• Job
Which of the lines below contain the word "Task" with the same capitalization? Report each of those lines.

--- Start Raw data ---

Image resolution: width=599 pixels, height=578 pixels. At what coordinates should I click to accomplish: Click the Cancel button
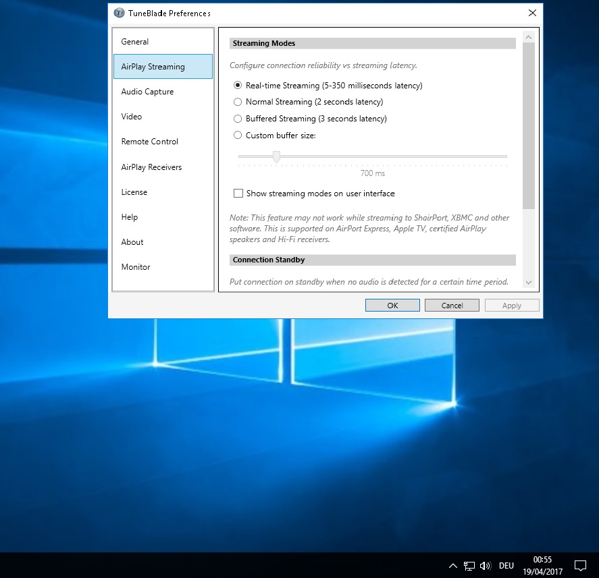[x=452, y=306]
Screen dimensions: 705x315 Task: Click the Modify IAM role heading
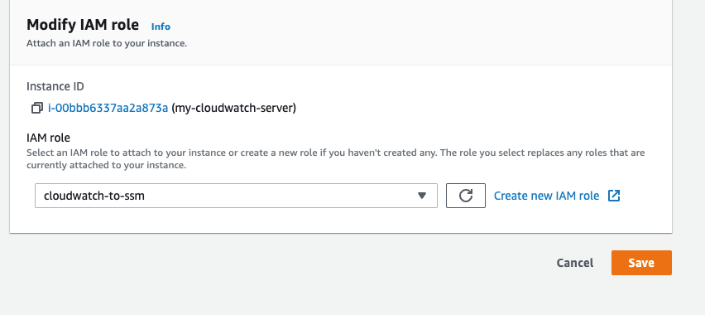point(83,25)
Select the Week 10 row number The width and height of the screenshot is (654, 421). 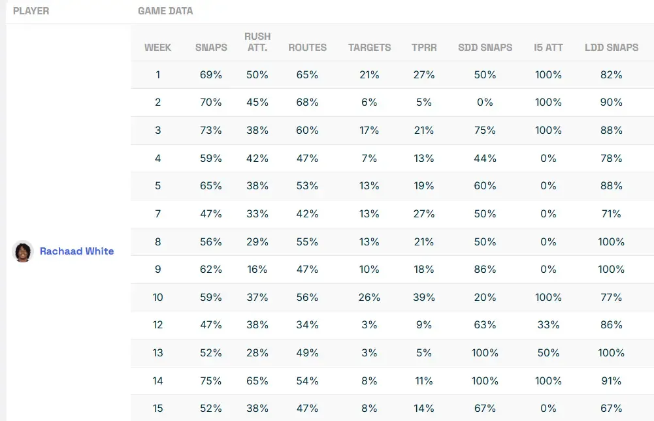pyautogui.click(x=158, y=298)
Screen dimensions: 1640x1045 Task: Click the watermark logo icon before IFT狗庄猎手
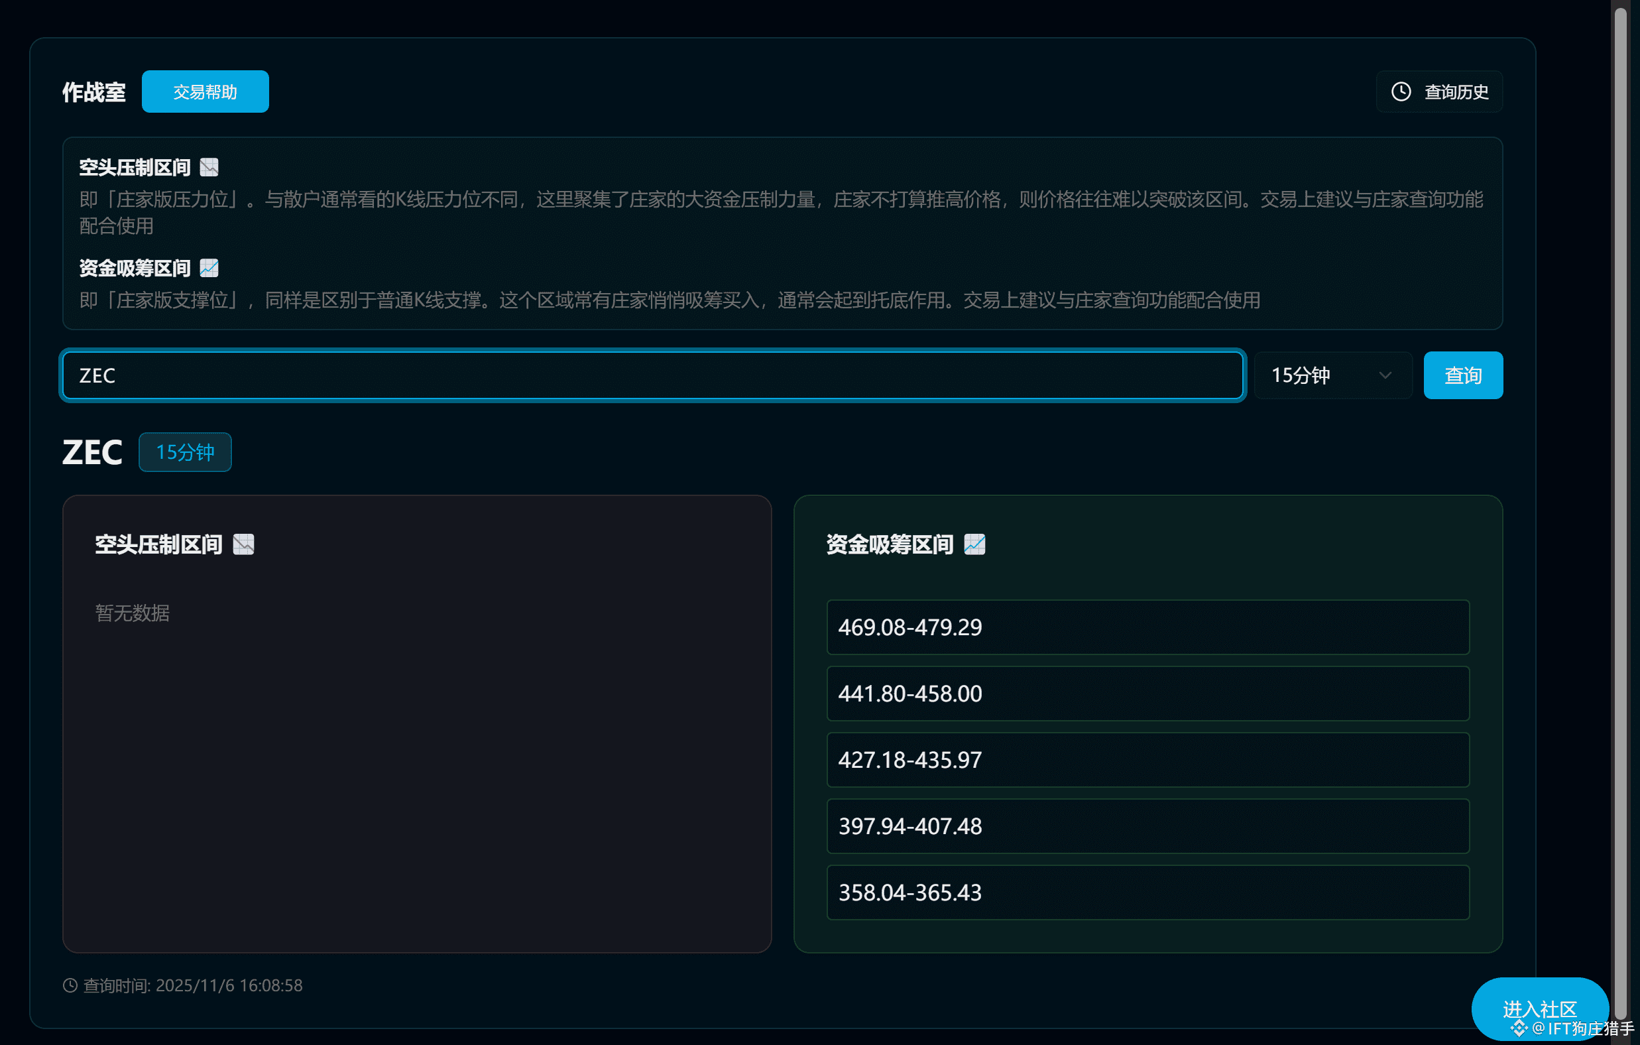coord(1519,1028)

--- End Raw data ---

• Response below
Screen dimensions: 705x315 Task: Click the Modify IAM role heading
Screen dimensions: 1640x1045 Task: Click the watermark logo icon before IFT狗庄猎手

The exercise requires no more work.